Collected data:
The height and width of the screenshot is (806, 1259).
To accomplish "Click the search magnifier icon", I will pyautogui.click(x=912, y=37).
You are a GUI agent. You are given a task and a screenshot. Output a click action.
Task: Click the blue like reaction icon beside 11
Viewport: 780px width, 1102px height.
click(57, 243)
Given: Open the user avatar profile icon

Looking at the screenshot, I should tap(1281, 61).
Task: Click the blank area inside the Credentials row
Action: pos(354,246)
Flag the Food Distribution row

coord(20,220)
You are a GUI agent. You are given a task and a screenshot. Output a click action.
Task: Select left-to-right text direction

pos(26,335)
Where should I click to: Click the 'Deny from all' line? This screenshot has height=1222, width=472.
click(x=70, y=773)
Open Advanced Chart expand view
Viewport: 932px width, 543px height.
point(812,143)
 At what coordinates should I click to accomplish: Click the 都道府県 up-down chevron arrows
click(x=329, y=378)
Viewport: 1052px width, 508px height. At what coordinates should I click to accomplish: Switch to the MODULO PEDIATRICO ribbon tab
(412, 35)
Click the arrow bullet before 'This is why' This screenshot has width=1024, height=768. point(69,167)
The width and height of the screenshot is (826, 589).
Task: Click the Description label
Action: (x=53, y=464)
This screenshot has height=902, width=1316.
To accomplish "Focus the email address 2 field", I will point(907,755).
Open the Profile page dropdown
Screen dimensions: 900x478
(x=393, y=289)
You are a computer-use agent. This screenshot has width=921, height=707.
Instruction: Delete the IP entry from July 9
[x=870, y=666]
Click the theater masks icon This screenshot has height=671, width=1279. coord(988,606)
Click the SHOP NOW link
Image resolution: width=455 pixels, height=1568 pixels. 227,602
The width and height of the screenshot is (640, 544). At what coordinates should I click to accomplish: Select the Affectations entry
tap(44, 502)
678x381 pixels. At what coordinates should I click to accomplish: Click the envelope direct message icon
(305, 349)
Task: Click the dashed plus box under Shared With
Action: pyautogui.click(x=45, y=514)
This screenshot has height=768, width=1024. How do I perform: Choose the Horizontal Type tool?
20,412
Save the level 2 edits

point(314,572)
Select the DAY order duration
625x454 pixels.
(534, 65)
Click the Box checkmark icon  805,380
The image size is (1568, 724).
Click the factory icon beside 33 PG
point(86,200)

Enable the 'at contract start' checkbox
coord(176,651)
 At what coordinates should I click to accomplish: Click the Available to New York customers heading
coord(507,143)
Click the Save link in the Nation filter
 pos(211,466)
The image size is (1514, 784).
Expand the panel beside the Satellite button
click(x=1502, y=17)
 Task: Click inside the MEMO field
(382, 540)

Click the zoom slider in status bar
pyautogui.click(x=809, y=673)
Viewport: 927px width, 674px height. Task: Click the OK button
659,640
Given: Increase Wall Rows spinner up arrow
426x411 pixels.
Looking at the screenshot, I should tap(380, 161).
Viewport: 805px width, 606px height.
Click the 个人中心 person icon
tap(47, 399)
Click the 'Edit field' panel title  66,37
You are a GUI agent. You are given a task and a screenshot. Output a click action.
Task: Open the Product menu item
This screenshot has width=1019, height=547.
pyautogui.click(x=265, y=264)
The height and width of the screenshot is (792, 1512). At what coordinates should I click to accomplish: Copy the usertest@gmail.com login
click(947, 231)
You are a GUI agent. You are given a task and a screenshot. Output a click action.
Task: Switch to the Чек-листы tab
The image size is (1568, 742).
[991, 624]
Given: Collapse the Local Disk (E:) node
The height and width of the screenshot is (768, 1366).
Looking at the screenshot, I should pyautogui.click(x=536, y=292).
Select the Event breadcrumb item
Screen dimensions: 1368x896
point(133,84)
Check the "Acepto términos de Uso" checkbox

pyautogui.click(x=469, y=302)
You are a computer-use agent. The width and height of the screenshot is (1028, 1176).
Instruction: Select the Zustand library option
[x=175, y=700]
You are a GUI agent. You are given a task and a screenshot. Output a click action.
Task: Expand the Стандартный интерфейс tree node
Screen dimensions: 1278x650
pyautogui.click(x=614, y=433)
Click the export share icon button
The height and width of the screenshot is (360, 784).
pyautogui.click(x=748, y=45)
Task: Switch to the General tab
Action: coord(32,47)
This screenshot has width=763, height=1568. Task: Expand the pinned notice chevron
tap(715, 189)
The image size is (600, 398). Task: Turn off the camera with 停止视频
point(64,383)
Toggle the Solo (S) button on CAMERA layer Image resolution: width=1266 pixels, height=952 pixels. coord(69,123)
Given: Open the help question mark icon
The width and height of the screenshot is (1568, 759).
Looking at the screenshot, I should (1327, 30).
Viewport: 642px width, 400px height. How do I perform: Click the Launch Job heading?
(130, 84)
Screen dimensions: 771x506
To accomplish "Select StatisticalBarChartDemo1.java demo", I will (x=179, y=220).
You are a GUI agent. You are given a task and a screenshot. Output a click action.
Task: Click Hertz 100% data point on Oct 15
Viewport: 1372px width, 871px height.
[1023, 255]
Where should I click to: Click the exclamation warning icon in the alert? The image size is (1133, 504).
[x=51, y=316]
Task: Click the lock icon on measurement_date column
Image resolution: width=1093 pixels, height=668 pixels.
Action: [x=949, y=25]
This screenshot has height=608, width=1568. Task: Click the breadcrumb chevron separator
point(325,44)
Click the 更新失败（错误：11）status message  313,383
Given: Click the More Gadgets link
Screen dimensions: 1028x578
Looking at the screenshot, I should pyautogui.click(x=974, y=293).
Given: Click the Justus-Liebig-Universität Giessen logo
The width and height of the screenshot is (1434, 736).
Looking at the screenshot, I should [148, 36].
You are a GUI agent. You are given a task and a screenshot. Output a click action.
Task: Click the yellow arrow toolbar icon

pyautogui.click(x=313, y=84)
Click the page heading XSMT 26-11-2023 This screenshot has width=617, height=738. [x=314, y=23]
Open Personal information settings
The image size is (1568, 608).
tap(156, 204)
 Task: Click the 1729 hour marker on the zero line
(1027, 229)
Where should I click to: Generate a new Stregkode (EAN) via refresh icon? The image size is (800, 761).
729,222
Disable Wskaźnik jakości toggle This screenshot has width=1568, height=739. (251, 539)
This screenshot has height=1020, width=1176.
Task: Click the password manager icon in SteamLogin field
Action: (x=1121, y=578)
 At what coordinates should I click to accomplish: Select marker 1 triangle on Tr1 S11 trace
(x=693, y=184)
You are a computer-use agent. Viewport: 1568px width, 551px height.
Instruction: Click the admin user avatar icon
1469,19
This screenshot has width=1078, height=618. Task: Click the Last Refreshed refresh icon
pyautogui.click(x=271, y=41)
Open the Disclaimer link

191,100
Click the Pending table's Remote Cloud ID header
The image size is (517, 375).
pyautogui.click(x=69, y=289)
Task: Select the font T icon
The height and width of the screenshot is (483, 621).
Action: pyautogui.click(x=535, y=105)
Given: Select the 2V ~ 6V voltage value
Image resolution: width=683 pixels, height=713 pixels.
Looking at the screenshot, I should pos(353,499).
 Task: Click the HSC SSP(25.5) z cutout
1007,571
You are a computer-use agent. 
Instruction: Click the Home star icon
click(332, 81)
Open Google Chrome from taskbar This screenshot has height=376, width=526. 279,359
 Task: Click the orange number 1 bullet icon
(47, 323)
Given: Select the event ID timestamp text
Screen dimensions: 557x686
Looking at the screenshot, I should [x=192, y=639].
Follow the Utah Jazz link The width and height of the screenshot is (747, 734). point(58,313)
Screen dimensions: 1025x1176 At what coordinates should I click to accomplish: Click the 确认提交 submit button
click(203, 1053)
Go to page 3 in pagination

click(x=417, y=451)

_What you should do_.
The response should consist of every record above, reproduced exactly.

_Solved exercise_.
The height and width of the screenshot is (806, 1259).
To accomplish "Click the search magnifier icon", I will pyautogui.click(x=912, y=37).
You are a GUI agent. You are given a task and a screenshot. Output a click action.
Task: Click the blue like reaction icon beside 11
Viewport: 780px width, 1102px height.
click(57, 243)
Given: Open the user avatar profile icon

Looking at the screenshot, I should tap(1281, 61).
Task: Click the blank area inside the Credentials row
Action: pos(354,246)
Flag the Food Distribution row

coord(20,220)
You are a GUI agent. You are given a task and a screenshot. Output a click action.
Task: Select left-to-right text direction

pos(26,335)
Where should I click to: Click the 'Deny from all' line? This screenshot has height=1222, width=472.
click(x=70, y=773)
Open Advanced Chart expand view
Viewport: 932px width, 543px height.
point(812,143)
 At what coordinates should I click to accomplish: Click the 都道府県 up-down chevron arrows
click(x=329, y=378)
Viewport: 1052px width, 508px height. At what coordinates should I click to accomplish: Switch to the MODULO PEDIATRICO ribbon tab
(412, 35)
Click the arrow bullet before 'This is why' This screenshot has width=1024, height=768. point(69,167)
The width and height of the screenshot is (826, 589).
Task: Click the Description label
Action: (x=53, y=464)
This screenshot has height=902, width=1316.
To accomplish "Focus the email address 2 field", I will point(907,755).
Open the Profile page dropdown
Screen dimensions: 900x478
(x=393, y=289)
You are a computer-use agent. This screenshot has width=921, height=707.
Instruction: Delete the IP entry from July 9
[x=870, y=666]
Click the theater masks icon This screenshot has height=671, width=1279. coord(988,606)
Click the SHOP NOW link
Image resolution: width=455 pixels, height=1568 pixels. 227,602
The width and height of the screenshot is (640, 544). At what coordinates should I click to accomplish: Select the Affectations entry
tap(44, 502)
678x381 pixels. At what coordinates should I click to accomplish: Click the envelope direct message icon
(305, 349)
Task: Click the dashed plus box under Shared With
Action: pyautogui.click(x=45, y=514)
This screenshot has height=768, width=1024. How do I perform: Choose the Horizontal Type tool?
20,412
Save the level 2 edits

point(314,572)
Select the DAY order duration
625x454 pixels.
(534, 65)
Click the Box checkmark icon  805,380
The image size is (1568, 724).
Click the factory icon beside 33 PG
point(86,200)

Enable the 'at contract start' checkbox
coord(176,651)
 At what coordinates should I click to accomplish: Click the Available to New York customers heading
coord(507,143)
Click the Save link in the Nation filter
 pos(211,466)
The image size is (1514, 784).
Expand the panel beside the Satellite button
click(x=1502, y=17)
 Task: Click inside the MEMO field
(382, 540)

Click the zoom slider in status bar
pyautogui.click(x=809, y=673)
Viewport: 927px width, 674px height. Task: Click the OK button
659,640
Given: Increase Wall Rows spinner up arrow
426x411 pixels.
Looking at the screenshot, I should tap(380, 161).
Viewport: 805px width, 606px height.
Click the 个人中心 person icon
tap(47, 399)
Click the 'Edit field' panel title  66,37
You are a GUI agent. You are given a task and a screenshot. Output a click action.
Task: Open the Product menu item
This screenshot has width=1019, height=547.
pyautogui.click(x=265, y=264)
The height and width of the screenshot is (792, 1512). At what coordinates should I click to accomplish: Copy the usertest@gmail.com login
click(947, 231)
You are a GUI agent. You are given a task and a screenshot. Output a click action.
Task: Switch to the Чек-листы tab
The image size is (1568, 742).
[991, 624]
Given: Collapse the Local Disk (E:) node
The height and width of the screenshot is (768, 1366).
Looking at the screenshot, I should pyautogui.click(x=536, y=292).
Select the Event breadcrumb item
Screen dimensions: 1368x896
point(133,84)
Check the "Acepto términos de Uso" checkbox

pyautogui.click(x=469, y=302)
You are a computer-use agent. The width and height of the screenshot is (1028, 1176).
Instruction: Select the Zustand library option
[x=175, y=700]
You are a GUI agent. You are given a task and a screenshot. Output a click action.
Task: Expand the Стандартный интерфейс tree node
Screen dimensions: 1278x650
pyautogui.click(x=614, y=433)
Click the export share icon button
The height and width of the screenshot is (360, 784).
pyautogui.click(x=748, y=45)
Task: Switch to the General tab
Action: coord(32,47)
This screenshot has width=763, height=1568. Task: Expand the pinned notice chevron
tap(715, 189)
The image size is (600, 398). Task: Turn off the camera with 停止视频
point(64,383)
Toggle the Solo (S) button on CAMERA layer Image resolution: width=1266 pixels, height=952 pixels. coord(69,123)
Given: Open the help question mark icon
The width and height of the screenshot is (1568, 759).
Looking at the screenshot, I should (1327, 30).
Viewport: 642px width, 400px height. How do I perform: Click the Launch Job heading?
(130, 84)
Screen dimensions: 771x506
To accomplish "Select StatisticalBarChartDemo1.java demo", I will (x=179, y=220).
You are a GUI agent. You are given a task and a screenshot. Output a click action.
Task: Click Hertz 100% data point on Oct 15
Viewport: 1372px width, 871px height.
[1023, 255]
Where should I click to: Click the exclamation warning icon in the alert? The image size is (1133, 504).
[x=51, y=316]
Task: Click the lock icon on measurement_date column
Image resolution: width=1093 pixels, height=668 pixels.
Action: [x=949, y=25]
This screenshot has height=608, width=1568. Task: Click the breadcrumb chevron separator
point(325,44)
Click the 更新失败（错误：11）status message  313,383
Given: Click the More Gadgets link
Screen dimensions: 1028x578
Looking at the screenshot, I should pyautogui.click(x=974, y=293).
Given: Click the Justus-Liebig-Universität Giessen logo
The width and height of the screenshot is (1434, 736).
Looking at the screenshot, I should [148, 36].
You are a GUI agent. You are given a task and a screenshot. Output a click action.
Task: Click the yellow arrow toolbar icon

pyautogui.click(x=313, y=84)
Click the page heading XSMT 26-11-2023 This screenshot has width=617, height=738. [x=314, y=23]
Open Personal information settings
The image size is (1568, 608).
tap(156, 204)
 Task: Click the 1729 hour marker on the zero line
(1027, 229)
Where should I click to: Generate a new Stregkode (EAN) via refresh icon? The image size is (800, 761).
729,222
Disable Wskaźnik jakości toggle This screenshot has width=1568, height=739. (251, 539)
This screenshot has height=1020, width=1176.
Task: Click the password manager icon in SteamLogin field
Action: (x=1121, y=578)
 At what coordinates should I click to accomplish: Select marker 1 triangle on Tr1 S11 trace
(x=693, y=184)
You are a computer-use agent. Viewport: 1568px width, 551px height.
Instruction: Click the admin user avatar icon
1469,19
This screenshot has width=1078, height=618. Task: Click the Last Refreshed refresh icon
pyautogui.click(x=271, y=41)
Open the Disclaimer link

191,100
Click the Pending table's Remote Cloud ID header
The image size is (517, 375).
pyautogui.click(x=69, y=289)
Task: Select the font T icon
The height and width of the screenshot is (483, 621).
Action: pyautogui.click(x=535, y=105)
Given: Select the 2V ~ 6V voltage value
Image resolution: width=683 pixels, height=713 pixels.
Looking at the screenshot, I should pos(353,499).
 Task: Click the HSC SSP(25.5) z cutout
1007,571
You are a computer-use agent. 
Instruction: Click the Home star icon
click(332, 81)
Open Google Chrome from taskbar This screenshot has height=376, width=526. 279,359
 Task: Click the orange number 1 bullet icon
(47, 323)
Given: Select the event ID timestamp text
Screen dimensions: 557x686
Looking at the screenshot, I should [x=192, y=639].
Follow the Utah Jazz link The width and height of the screenshot is (747, 734). point(58,313)
Screen dimensions: 1025x1176 At what coordinates should I click to accomplish: Click the 确认提交 submit button
click(203, 1053)
Go to page 3 in pagination

click(x=417, y=451)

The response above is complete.